Abgesehen vom Geruch unterschied MoosMan sich aber hauptsächlich in der Oberfläche und der daraus resultierenden Haptik von seinen Kollegen. Kein kaltes, anonymes Plastik. Nein, ein sich anschmiegendes, Wärme abgebendes, beinahe lebendig wirkendes Gebilde war MoosMan. Beinahe der Held meiner Kindheit, aber das ist ja leider schon Colt Sievers.
Nichtsdestotrotz führe ich meine Vorliebe für das Berühren von Oberflächen auf meine frühe Begegnung mit MoosMan zurück.
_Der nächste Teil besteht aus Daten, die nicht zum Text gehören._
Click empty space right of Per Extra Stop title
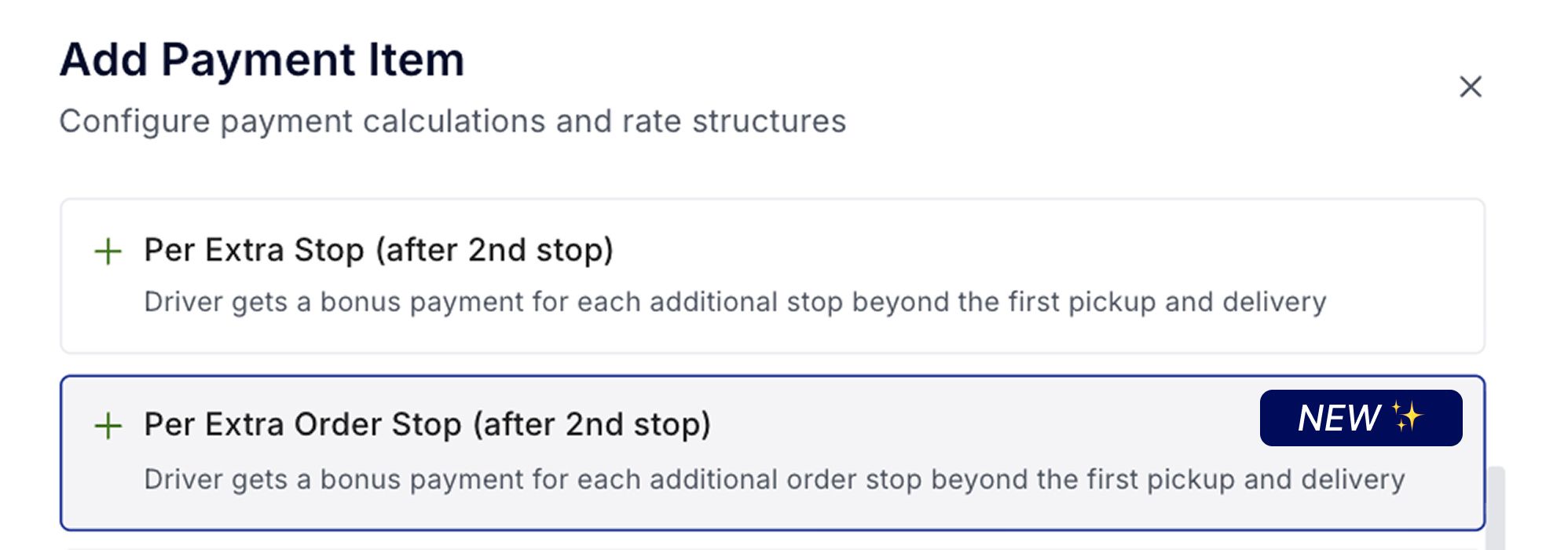The width and height of the screenshot is (1568, 550). (1021, 251)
Er hat mich gelehrt, wie schön es sein kann, Dinge zu berühren: eine Wolldecke, ein Wildledersofa, einen Labradorwelpen, eine lang nicht gemähte Wiese, einen Babypopo, weiches Haar, das Brusthaar eines Mannes. Ach, ich bin schon wieder kuschelbedürftig.

Montag, 16. April 2007

Limp Bizkit

Was höre ich da heute morgen bei 1Live (ja, wenn ein Radiosender mir etwas Gutes tut, dann bin ich ganz loyaler Hörer, das war damals mit NDR2 und Robbie Williams genauso): Limp Bizkit. Eine Band aus der Kategorie "Sie hätten unsterblich werden können, haben es aber irgendwie versemmelt".
Jedenfalls gaben sie heute morgen "My way" zum Besten und ich fühlte mich gleich an die Vergabe meines Abizeugnisses erinnert. Als Novum führten wir damals nämlich ein, dass ähnlich der Oscar-Verleihung jeder Abiturient zu einem von ihm ausgesuchten Lied nach vorn trat, um das Stück Zeugnis in Empfang zu nehmen. MC Winkel würde es Jingle nennen und hat eben dieses die letzte Woche über sicher zur Genüge gehört.
Bei mir hieß es also "This time I will let it all come out, this time I will stand up and shout: It's my way, my way or the highway." Großartig! Meine größte Sorge galt damals der Tatsache, dass diese Zeilen nicht ihre volle Wirkung entfalten könnten und bei niemandem im Saal das auslösten, was sie sollten: aha, die junge Dame hat sich etwas gedacht bei der Auswahl und nicht irgend ein blödes Scheißlied genommen, was gerade die Charts rauf und runter dudelt, Gigi D'Agostino oder so.
Genau das ist wahrscheinlich auch eingetreten: außer mir hat sich sicher niemand an den Zeilen erfreut. Banausen! Die meisten Menschen sind eben nicht auf Subtilität eingestellt. Schade.